Die so genannten „O-Antiphonen“ …

In den letzten sieben Tagen des Advents wird Jesus unter sieben verschiedenen Titeln angerufen.

Die so genannten O-Antiphonen sind die sieben Magnificat-Antiphonen bei der Vesper des Stundengebetes in der Woche vor Weihnachten.
Durch die Neuordnung des Lektionars dienen sie zugleich als Ruf vor dem Evangelium der Heiligen Messe vom 17. bis 23. Dezember.

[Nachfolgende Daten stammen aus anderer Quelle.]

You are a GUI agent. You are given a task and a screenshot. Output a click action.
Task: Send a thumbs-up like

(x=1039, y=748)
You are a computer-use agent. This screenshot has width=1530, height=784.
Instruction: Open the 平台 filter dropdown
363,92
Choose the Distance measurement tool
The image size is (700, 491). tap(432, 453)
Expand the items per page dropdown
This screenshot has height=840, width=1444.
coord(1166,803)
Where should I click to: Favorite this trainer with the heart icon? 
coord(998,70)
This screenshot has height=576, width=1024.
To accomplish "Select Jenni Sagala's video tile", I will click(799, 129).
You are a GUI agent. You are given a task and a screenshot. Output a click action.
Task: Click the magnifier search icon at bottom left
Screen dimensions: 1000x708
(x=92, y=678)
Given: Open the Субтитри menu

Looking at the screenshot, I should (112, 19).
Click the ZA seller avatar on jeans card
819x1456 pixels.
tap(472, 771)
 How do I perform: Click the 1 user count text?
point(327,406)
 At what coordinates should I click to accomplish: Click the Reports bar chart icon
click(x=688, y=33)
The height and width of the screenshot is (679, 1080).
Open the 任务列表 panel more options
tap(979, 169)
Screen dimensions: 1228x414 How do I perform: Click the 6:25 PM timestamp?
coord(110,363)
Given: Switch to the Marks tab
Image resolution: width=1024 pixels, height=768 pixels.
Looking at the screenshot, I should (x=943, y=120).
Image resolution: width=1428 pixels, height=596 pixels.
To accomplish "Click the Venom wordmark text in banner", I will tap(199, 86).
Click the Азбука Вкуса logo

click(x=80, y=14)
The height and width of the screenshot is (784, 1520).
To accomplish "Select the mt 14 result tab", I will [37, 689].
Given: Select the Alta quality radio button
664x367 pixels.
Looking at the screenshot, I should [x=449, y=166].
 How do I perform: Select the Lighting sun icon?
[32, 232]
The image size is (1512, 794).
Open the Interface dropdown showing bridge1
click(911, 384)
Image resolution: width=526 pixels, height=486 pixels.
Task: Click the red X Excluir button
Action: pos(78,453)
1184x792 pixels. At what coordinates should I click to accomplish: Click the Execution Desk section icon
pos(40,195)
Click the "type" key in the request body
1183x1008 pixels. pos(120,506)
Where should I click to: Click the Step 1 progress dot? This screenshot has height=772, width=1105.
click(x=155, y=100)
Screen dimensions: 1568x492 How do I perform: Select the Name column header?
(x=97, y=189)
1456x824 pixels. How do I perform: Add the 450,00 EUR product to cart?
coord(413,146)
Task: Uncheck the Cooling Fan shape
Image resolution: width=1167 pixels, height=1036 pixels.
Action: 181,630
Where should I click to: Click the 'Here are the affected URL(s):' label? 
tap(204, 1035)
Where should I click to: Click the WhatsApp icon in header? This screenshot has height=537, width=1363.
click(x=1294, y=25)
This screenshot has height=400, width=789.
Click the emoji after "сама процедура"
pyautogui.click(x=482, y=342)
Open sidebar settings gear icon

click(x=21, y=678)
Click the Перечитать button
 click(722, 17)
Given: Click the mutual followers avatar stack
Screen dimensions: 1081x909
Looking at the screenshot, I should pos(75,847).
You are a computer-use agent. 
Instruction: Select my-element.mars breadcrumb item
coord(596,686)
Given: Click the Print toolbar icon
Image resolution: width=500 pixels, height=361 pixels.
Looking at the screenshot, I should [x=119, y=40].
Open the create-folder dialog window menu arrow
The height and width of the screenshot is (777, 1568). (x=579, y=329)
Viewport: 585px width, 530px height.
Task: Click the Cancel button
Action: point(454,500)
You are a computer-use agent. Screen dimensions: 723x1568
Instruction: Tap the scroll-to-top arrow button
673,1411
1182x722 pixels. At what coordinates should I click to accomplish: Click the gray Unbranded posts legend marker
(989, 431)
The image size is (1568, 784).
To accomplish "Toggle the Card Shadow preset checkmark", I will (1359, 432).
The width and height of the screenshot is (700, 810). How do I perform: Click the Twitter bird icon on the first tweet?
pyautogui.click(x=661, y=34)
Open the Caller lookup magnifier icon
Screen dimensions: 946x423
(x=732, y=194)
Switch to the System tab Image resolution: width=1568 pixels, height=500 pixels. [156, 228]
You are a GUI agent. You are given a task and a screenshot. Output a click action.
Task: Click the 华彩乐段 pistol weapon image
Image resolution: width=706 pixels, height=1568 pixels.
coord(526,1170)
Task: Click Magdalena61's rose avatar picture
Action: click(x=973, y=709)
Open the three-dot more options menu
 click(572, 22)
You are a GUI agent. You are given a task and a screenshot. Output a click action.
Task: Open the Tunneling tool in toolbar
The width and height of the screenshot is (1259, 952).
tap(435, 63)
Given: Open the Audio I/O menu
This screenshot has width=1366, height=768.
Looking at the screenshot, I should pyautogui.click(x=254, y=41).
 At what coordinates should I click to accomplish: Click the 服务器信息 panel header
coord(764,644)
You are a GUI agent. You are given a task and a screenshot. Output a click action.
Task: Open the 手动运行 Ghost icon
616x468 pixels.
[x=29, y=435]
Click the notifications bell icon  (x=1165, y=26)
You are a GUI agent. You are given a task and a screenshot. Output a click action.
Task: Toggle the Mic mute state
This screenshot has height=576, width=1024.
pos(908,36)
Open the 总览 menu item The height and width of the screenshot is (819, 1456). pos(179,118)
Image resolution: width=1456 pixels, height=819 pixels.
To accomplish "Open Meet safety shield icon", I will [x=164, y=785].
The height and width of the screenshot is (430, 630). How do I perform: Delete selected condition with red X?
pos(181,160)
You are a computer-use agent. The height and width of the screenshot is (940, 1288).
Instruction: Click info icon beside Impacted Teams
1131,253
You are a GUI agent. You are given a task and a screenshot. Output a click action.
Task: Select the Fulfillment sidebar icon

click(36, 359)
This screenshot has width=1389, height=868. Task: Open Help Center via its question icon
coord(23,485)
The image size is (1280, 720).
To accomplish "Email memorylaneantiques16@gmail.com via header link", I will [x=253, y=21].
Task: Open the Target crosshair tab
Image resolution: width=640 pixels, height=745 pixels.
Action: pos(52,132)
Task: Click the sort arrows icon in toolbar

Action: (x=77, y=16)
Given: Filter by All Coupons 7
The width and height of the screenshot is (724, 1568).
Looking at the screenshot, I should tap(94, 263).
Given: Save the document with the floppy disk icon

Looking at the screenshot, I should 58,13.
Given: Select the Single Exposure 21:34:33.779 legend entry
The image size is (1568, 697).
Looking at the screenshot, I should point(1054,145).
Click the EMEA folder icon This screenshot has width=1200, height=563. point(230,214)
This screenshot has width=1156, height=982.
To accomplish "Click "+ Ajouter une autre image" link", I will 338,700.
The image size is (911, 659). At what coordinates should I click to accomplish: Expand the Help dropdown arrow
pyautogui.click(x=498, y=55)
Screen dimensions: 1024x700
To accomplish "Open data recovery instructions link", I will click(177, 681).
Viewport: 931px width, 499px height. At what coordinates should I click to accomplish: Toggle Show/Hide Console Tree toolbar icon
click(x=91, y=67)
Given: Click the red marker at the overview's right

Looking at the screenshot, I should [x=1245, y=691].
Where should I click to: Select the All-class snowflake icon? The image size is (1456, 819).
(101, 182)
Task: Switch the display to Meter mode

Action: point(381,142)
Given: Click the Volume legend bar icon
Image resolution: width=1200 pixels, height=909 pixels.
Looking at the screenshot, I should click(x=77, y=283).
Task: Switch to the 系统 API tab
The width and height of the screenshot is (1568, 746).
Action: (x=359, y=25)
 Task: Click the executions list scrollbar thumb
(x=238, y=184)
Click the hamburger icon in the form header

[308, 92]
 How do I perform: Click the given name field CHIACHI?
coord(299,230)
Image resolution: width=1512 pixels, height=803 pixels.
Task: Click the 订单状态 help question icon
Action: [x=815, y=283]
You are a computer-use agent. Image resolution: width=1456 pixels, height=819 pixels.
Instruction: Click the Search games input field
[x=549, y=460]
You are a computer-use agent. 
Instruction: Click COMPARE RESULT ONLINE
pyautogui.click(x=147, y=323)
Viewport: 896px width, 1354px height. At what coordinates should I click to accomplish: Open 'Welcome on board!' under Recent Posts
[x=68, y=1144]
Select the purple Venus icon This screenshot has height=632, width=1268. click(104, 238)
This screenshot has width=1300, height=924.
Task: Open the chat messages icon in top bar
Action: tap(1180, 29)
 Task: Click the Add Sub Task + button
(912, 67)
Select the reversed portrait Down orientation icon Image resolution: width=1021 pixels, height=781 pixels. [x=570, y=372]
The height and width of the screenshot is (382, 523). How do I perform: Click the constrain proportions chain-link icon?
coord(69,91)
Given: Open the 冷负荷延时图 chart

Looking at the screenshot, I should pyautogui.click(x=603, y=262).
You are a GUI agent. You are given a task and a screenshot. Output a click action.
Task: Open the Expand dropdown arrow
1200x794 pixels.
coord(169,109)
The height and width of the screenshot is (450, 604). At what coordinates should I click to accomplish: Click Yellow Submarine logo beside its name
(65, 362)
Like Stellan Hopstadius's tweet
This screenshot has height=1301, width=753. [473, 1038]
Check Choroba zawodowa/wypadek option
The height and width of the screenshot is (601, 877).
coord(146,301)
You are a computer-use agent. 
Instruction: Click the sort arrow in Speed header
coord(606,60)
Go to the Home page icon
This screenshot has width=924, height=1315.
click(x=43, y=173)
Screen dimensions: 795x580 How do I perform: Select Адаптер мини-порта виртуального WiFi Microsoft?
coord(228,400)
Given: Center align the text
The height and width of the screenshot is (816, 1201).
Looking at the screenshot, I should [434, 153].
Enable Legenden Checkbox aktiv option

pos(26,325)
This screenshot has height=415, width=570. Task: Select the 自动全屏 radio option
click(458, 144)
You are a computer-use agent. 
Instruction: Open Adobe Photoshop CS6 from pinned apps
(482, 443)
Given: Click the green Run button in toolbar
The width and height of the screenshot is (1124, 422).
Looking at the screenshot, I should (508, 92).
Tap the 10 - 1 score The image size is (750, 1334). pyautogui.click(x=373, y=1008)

Der Name „O-Antiphonen“ geht darauf zurück, dass die Rufe jeweils mit der Anrufung „O“ beginnen. Sie verbinden eine preisende Anrede des erwarteten Messias („O“-Ruf) mit einer flehentlichen Bitte um sein Kommen (mit „veni, komm“ anhebend).
Die Entstehung dürfte bis in 7. Jahrhundert zu datieren sein. (vgl. Berger, Handlexikon, 365)

Sie befinden sich im Gebets- und Gesangbuch „Gotteslob“ Nr. 772 als Andacht und Nr. 112 als Gesang.


Lesen Sie mehr dazu u.a. auf:
Lehrstuhl für Liturgiewissenschaft der Universität Würzburg
de.wikipedia.org/wiki/O-Antiphonen


1. Herr, send herab uns deinen Sohn, / die Völker harren lange schon.
Send ihn, den du verheißen hast, / zu tilgen unsrer Sünden Last.

2. O Weisheit aus des Höchsten Mund, / die du umspannst des Weltalls Rund / und alles lenkst mit Kraft und Rat: / komm, weise uns der Klugheit Pfad.

3. O Adonai, du starker Gott, / du gabst dem Mose dein Gebot / auf Sinai im Flammenschein: / streck aus den Arm, uns zu befrein.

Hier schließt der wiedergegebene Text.